Does California really need more money? – Orange County Register


Newly-elected legislators stand to be sworn in in the Senate chambers during the opening of the Legislature in Sacramento, Calif., on Monday Dec. 5, 2022. (Martin do Nascimento/CalMatters via AP, Pool)

In their latest attempt to circumvent Proposition 13, California state legislators have voted to place a constitutional amendment on the ballot that will make it easier for local governments to raise taxes. Like previous measures, ACA-1 appears to be motivated by a belief that Proposition 13 straitjackets the public sector in a way that renders it unable to fully meet residents’ needs. But the data suggest that California governments have plenty of money.

According to the Census Bureau, California state and local governments collected $988 million in Fiscal Year 2021, the latest year for which data were available. This represented 29.6 percent of the state’s GDP. Revenue figures in 2021 were pumped up by investment gains at CalPERS, CalSTRS and other public pension systems. Census figures show total government spending that year of $743 billion or 22.3 percent of GDP.

In the current fiscal year, the state alone expects to spend $455 billion of tax and service charge revenues as well as federal grants. Among local governments, Los Angeles County has the largest budget at $43.4 billion. Other major counties that have hefty spending plans are Santa Clara ($10.6 billion), Orange ($9.3 billion), and San Diego ($8.2 billion). Among cities, San Francisco (which is also a county) plans to spend $14.6 billion followed by Los Angeles ($13 billion), San Diego ($5.2 billion), and San Jose (also $5.2 billion). Because state and local governments are expected to balance their books, these spending totals approximate anticipated revenue.

These numbers show that California governments do not have a revenue problem despite Proposition 13’s remaining restrictions. But legislators believe that it should be easier for cities and counties to raise taxes, so ACA 1 reduces the threshold for approving revenue measures from 66.7 percent to 55 percent, as long as proceeds are used “for the purposes of funding the construction, reconstruction, rehabilitation, or replacement of public infrastructure, affordable housing, including downpayment assistance, or permanent supportive housing, or the acquisition or lease of real property for those purposes.” Aside from making it easier to raise sales taxes, real estate transfer taxes, and parcel taxes, ACA-1 also lowers the threshold for approving bonds which are serviced through additional property taxes.

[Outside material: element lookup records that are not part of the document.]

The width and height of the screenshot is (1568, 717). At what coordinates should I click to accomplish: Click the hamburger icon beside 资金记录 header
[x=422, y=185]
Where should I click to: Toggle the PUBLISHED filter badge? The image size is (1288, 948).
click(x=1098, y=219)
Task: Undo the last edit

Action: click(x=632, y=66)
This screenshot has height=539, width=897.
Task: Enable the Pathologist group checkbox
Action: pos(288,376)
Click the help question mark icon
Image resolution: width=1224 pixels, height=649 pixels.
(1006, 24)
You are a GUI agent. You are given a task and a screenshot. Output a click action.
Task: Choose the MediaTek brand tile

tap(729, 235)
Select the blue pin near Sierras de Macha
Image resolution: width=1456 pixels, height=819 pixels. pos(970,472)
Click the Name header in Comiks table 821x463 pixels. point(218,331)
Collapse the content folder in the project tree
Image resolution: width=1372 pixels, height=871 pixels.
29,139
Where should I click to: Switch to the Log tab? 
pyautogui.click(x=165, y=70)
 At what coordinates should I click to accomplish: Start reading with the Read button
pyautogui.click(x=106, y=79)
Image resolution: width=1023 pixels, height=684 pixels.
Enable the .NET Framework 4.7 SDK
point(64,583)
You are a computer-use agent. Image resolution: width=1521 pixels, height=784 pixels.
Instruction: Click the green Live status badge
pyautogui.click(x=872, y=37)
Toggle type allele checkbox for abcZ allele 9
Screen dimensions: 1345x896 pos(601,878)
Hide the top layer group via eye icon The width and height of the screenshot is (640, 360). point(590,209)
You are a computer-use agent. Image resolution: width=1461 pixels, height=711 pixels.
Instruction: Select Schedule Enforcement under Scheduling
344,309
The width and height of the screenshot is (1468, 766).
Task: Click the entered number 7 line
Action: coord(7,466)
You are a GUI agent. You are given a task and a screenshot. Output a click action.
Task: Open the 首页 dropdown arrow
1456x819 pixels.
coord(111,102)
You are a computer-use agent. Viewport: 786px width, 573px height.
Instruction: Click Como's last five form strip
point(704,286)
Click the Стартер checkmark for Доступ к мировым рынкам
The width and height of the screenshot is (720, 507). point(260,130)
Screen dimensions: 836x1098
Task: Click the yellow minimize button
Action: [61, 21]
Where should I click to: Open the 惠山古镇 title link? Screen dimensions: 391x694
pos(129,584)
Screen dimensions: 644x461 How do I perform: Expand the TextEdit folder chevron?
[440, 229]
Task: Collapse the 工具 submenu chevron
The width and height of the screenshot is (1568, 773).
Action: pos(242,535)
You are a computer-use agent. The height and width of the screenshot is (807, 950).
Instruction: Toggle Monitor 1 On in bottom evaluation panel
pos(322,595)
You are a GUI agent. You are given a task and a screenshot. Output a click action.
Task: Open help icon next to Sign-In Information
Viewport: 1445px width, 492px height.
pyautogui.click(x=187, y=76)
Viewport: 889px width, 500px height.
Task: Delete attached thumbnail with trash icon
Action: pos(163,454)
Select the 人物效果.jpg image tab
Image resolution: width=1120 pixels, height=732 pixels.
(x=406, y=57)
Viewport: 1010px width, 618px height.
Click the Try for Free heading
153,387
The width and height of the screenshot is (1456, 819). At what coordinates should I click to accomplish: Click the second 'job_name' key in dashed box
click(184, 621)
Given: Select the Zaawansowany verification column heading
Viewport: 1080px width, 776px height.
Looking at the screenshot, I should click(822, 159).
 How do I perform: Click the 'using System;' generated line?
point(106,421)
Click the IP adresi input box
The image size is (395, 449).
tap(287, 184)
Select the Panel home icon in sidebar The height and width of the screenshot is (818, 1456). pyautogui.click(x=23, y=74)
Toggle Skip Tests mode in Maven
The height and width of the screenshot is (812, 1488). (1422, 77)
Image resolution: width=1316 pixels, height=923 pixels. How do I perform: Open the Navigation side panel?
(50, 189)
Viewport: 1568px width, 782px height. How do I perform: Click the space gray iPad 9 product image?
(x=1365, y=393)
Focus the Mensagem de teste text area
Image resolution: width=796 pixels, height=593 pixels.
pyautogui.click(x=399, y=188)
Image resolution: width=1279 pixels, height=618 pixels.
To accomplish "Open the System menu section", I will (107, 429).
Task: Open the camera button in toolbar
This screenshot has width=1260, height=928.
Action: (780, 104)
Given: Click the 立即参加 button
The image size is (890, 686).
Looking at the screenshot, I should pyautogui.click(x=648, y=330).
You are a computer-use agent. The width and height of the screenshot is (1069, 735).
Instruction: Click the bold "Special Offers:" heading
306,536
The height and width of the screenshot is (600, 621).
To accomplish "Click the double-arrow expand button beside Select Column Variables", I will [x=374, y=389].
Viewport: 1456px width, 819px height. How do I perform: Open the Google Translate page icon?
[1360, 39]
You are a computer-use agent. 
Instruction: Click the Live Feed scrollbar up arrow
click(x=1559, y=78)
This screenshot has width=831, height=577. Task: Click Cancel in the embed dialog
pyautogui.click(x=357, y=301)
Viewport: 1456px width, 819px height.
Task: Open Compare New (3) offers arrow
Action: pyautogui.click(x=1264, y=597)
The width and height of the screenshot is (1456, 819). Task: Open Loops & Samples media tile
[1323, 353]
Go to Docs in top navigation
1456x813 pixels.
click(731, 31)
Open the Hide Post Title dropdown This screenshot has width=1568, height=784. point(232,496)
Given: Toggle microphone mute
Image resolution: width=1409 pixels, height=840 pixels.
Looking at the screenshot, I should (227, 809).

Although ACA 1 circumscribes the purposes to which the newly approved tax revenue can be applied, it is worth remembering that government spending is quite fungible. A city could cut its existing spending on affordable housing to address other budget priorities and then offset that cut with revenues from a newly approved tax.

It is also worth noting that California governments have been spending a lot on homelessness and affordable housing recently but with little to show for it. In 2016, 77 percent of Los Angeles voters approved measure HHH authorizing $1.2 billion of bonds to fund affordable housing. Five years later, the city had only built 1200 unitsat costs ranging as high as over $800,000 per unit.